**ARTICLE**.
-*-

L’étiquette “death mélodique” en 2024 : Recette usée ou terrain d’innovation ?

Il fut un temps où évoquer le “death metal mélodique” (ou melodeath, pour les fainéants du lexique) renvoyait direct à Göteborg, à la Suède plus précisément, avec quatre mecs, un pedalboard et autant d’églises brûlées que de repiquage de plans chez In Flames. Mais arrêtons deux secondes la génuflexion devant la Scandinavie. En France, des groupes décollent les affiches du passé pour gratter de nouvelles fresques sonores. Faut-il y voir une vraie révolution ou juste un jeu de recyclage entre fanboys ? Spoiler : ça dépend de l’angle, et il faut creuser.

Ce qui a (vraiment) changé dans la recette tricolore

  • L’influence black, hardcore et post-metal : Les groupes français n’ont pas peur de mélanger les arômes. Pensez à Destinity (Lyon), qui balance depuis la fin des 90s un mix énergique entre death nordique suintant et haine black metal façon Emperor, truffé de breaks “hardcoreux” venus du fond de la cave.
  • L’instrumentation variée : Les exemples pullulent où des touches électro, orchestrales et même indus se collent sur les structures. Fractal Universe injecte des solos saxophonistes sur du blast beat. Personne n’était prêt… et franchement, c’est rafraîchissant.
  • La langue française, pas seulement pour les groupes “à message” : Obsolete Theory ou Aephanemer n’hésitent pas à coller quelques refrains ou couplets en VF, traduisant une volonté de s’ancrer ici et pas juste d’appliquer la recette suédoise en chant anglais obligatoire.

-*-

**DONNÉES AFFICHÉES**.
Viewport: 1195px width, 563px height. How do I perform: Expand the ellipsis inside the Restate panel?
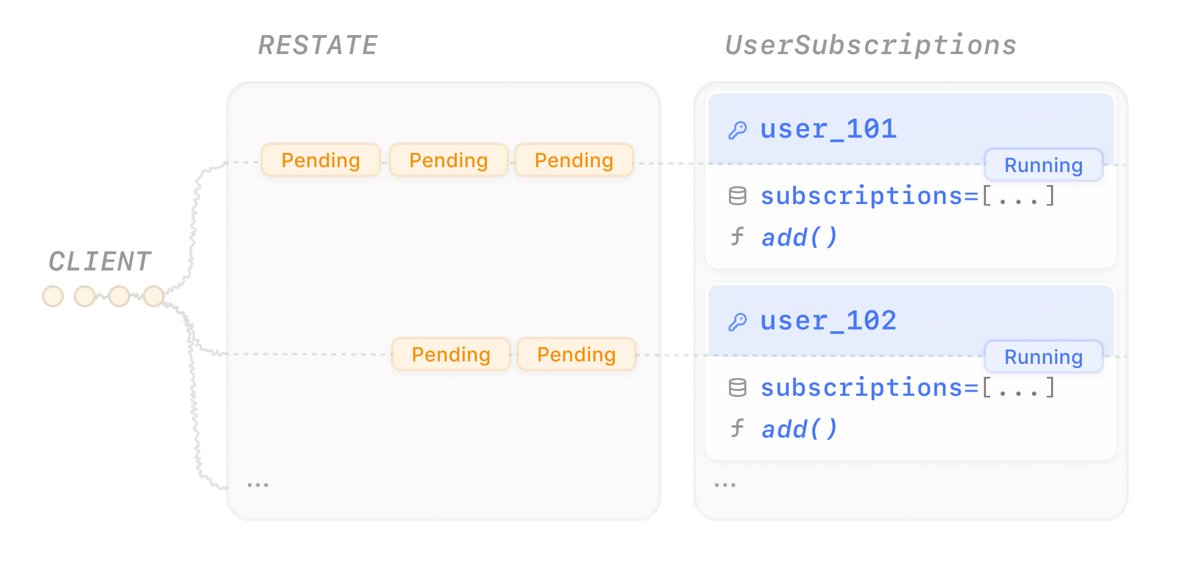258,485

-*-

**OBJECTIF**. Extrais l'article sur le death mélodique en 2024 en entier, mot pour mot. Appuie-toi seulement sur l'article, pas sur les lignes.

**SOLUTION PROPOSÉE**.
L’étiquette “death mélodique” en 2024 : Recette usée ou terrain d’innovation ?

Il fut un temps où évoquer le “death metal mélodique” (ou melodeath, pour les fainéants du lexique) renvoyait direct à Göteborg, à la Suède plus précisément, avec quatre mecs, un pedalboard et autant d’églises brûlées que de repiquage de plans chez In Flames. Mais arrêtons deux secondes la génuflexion devant la Scandinavie. En France, des groupes décollent les affiches du passé pour gratter de nouvelles fresques sonores. Faut-il y voir une vraie révolution ou juste un jeu de recyclage entre fanboys ? Spoiler : ça dépend de l’angle, et il faut creuser.

Ce qui a (vraiment) changé dans la recette tricolore

  • L’influence black, hardcore et post-metal : Les groupes français n’ont pas peur de mélanger les arômes. Pensez à Destinity (Lyon), qui balance depuis la fin des 90s un mix énergique entre death nordique suintant et haine black metal façon Emperor, truffé de breaks “hardcoreux” venus du fond de la cave.
  • L’instrumentation variée : Les exemples pullulent où des touches électro, orchestrales et même indus se collent sur les structures. Fractal Universe injecte des solos saxophonistes sur du blast beat. Personne n’était prêt… et franchement, c’est rafraîchissant.
  • La langue française, pas seulement pour les groupes “à message” : Obsolete Theory ou Aephanemer n’hésitent pas à coller quelques refrains ou couplets en VF, traduisant une volonté de s’ancrer ici et pas juste d’appliquer la recette suédoise en chant anglais obligatoire.